** SHORT EXERCISE 1 **
Summarize the lemma below in two sentences.
** SHORT EXERCISE 2 **
According to the lemma below, are these statements true? For each, answer yes or no and quote the words of the lemma that decide it. (a) The lemma requires every one of f_1, …, f_r to be a unit. (b) The proof is to show that dh + hd equals the identity map. (c) The proof says a computation will establish the needed equality.
** SHORT EXERCISE 3 **
Reproduce the part of the lemma below, starting with "Lemma 15.29.4. Let" and going on through "equivalent to $0$.".

** PAGE **
— Start —

Lemma 15.29.4. Let $R$ be a ring. Let $f_1, \ldots , f_ r \in R$. Let $M$ be an $R$-module. If there exists an $i \in \{ 1, \ldots , r\} $ such that $f_ i$ is a unit, then the extended alternating Čech complex of $M$ is homotopy equivalent to $0$.
Proof. We will use the following notation: a cochain $x$ of degree $p + 1$ in the extended alternating Čech complex of $M$ is $x = (x_{i_0 \ldots i_ p})$ where $x_{i_0 \ldots i_ p}$ is in $M_{f_{i_0} \ldots f_{i_ p}}$. With this notation we have
\[ d(x)_{i_0 \ldots i_{p + 1}} = \sum \nolimits _ j (-1)^ j x_{i_0 \ldots \hat i_ j \ldots i_{p + 1}} \]
As homotopy we use the maps
\[ h : \text{cochains of degree }p + 2 \to \text{cochains of degree }p + 1 \]
given by the rule
\[ h(x)_{i_0 \ldots i_ p} = 0 \text{ if } i \in \{ i_0, \ldots , i_ p\} \text{ and } h(x)_{i_0 \ldots i_ p} = (-1)^ j x_{i_0 \ldots i_ j i i_{j + 1} \ldots i_ p} \text{ if not} \]
Here $j$ is the unique index such that $i_ j < i < i_{j + 1}$ in the second case; also, since $f_ i$ is a unit we have the equality
\[ M_{f_{i_0} \ldots f_{i_ p}} = M_{f_{i_0} \ldots f_{i_ j} f_ i f_{i_{j + 1}} \ldots f_{i_ p}} \]
which we can use to make sense of thinking of $(-1)^ j x_{i_0 \ldots i_ j i i_{j + 1} \ldots i_ p}$ as an element of $M_{f_{i_0} \ldots f_{i_ p}}$. We will show by a computation that $d h + h d$ equals the negative of the identity map which finishes the proof. To do this fix $x$ a cochain of degree $p + 1$ and let $1 \leq i_0 < \ldots < i_ p \leq r$.

— End —

** SOURCE DATA **
— Start —

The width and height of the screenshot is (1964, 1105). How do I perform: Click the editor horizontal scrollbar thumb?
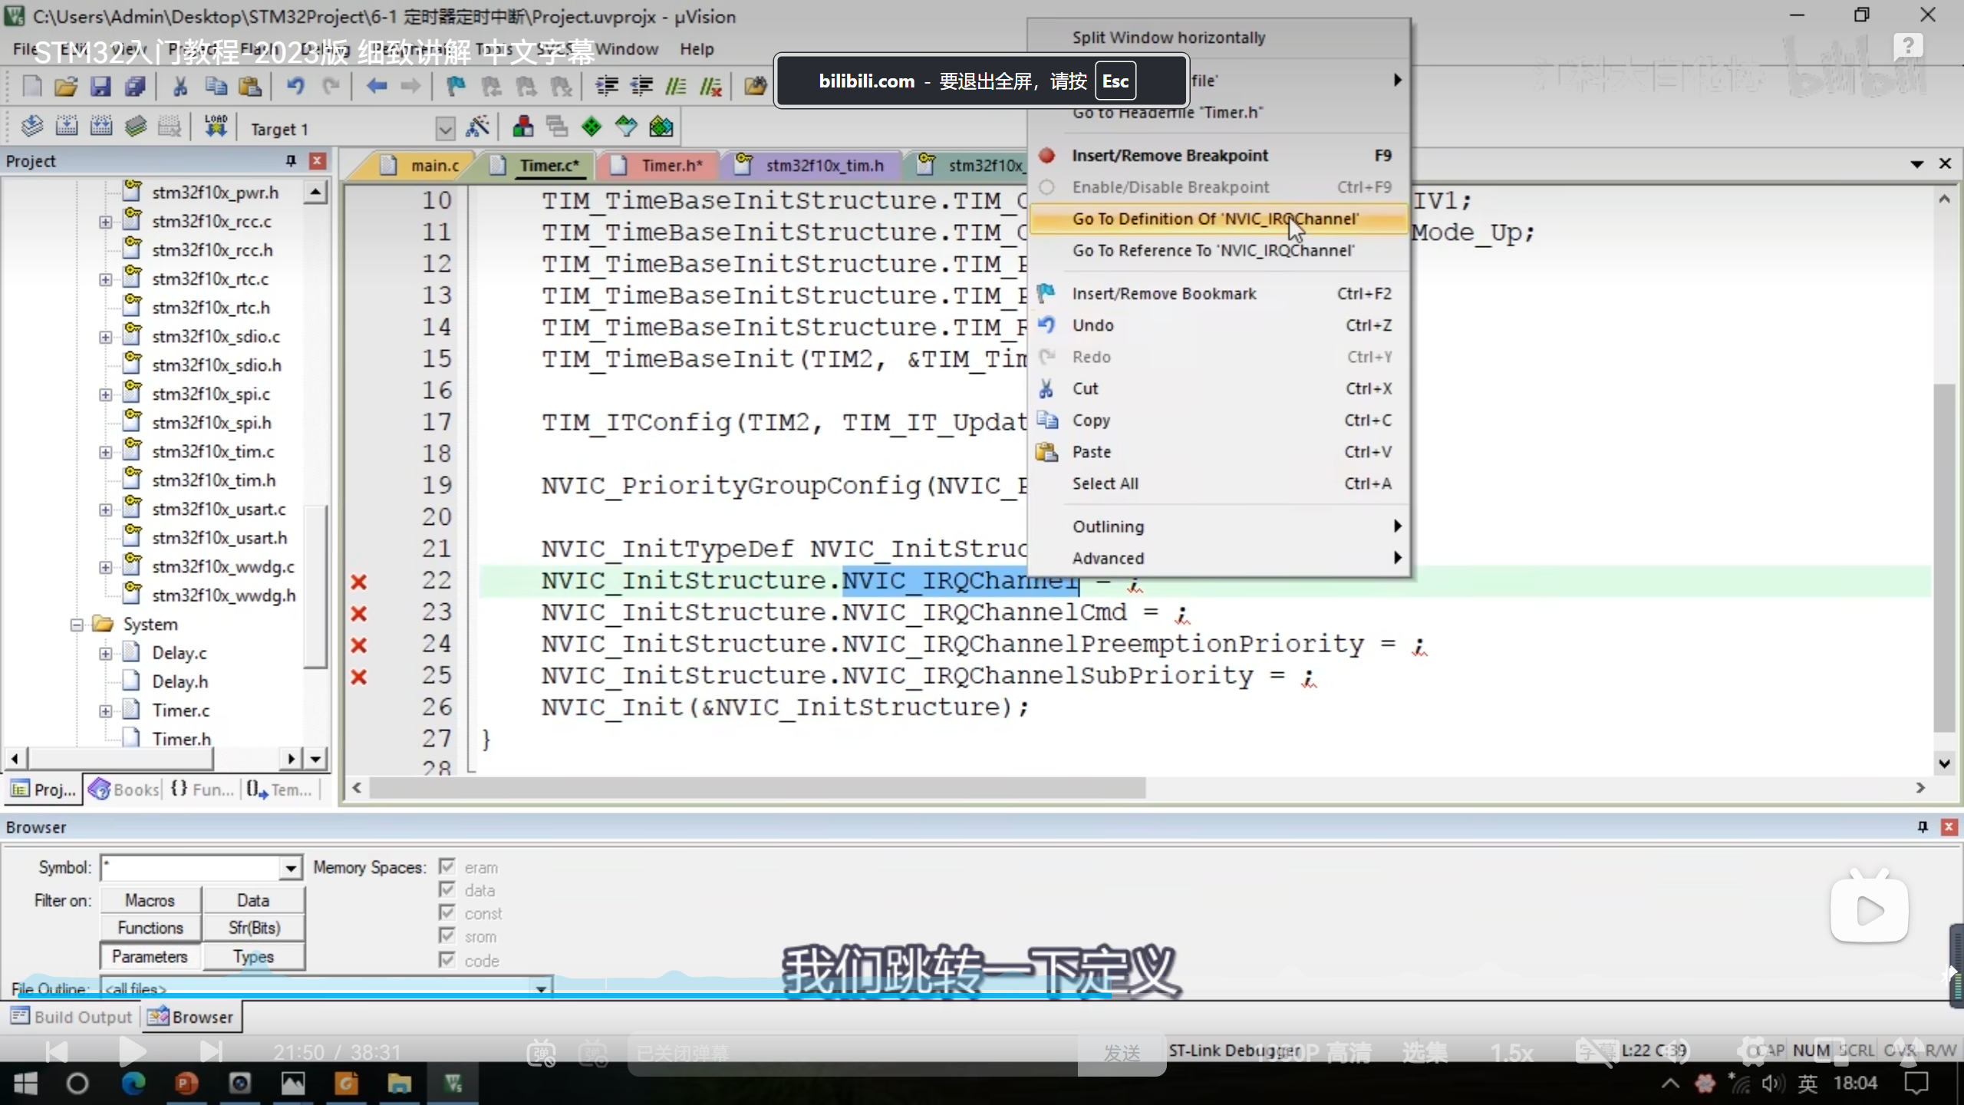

— End —

** FINAL RESULT 1 **
The lemma states that if one of the elements f_1, …, f_r of a ring R is a unit, then the extended alternating Čech complex of an R-module M is homotopy equivalent to 0. As the homotopy, the proof uses maps h that are 0 when i lies among the indices and otherwise equal (-1)^j times the entry with i inserted, and it says a computation will show that dh + hd equals the negative of the identity map.

** FINAL RESULT 2 **
(a) No: "If there exists an $i \in \{ 1, \ldots , r\} $ such that $f_ i$ is a unit"
(b) No: "equals the negative of the identity map"
(c) Yes: "We will show by a computation that"

** FINAL RESULT 3 **
Lemma 15.29.4. Let $R$ be a ring. Let $f_1, \ldots , f_ r \in R$. Let $M$ be an $R$-module. If there exists an $i \in \{ 1, \ldots , r\} $ such that $f_ i$ is a unit, then the extended alternating Čech complex of $M$ is homotopy equivalent to $0$.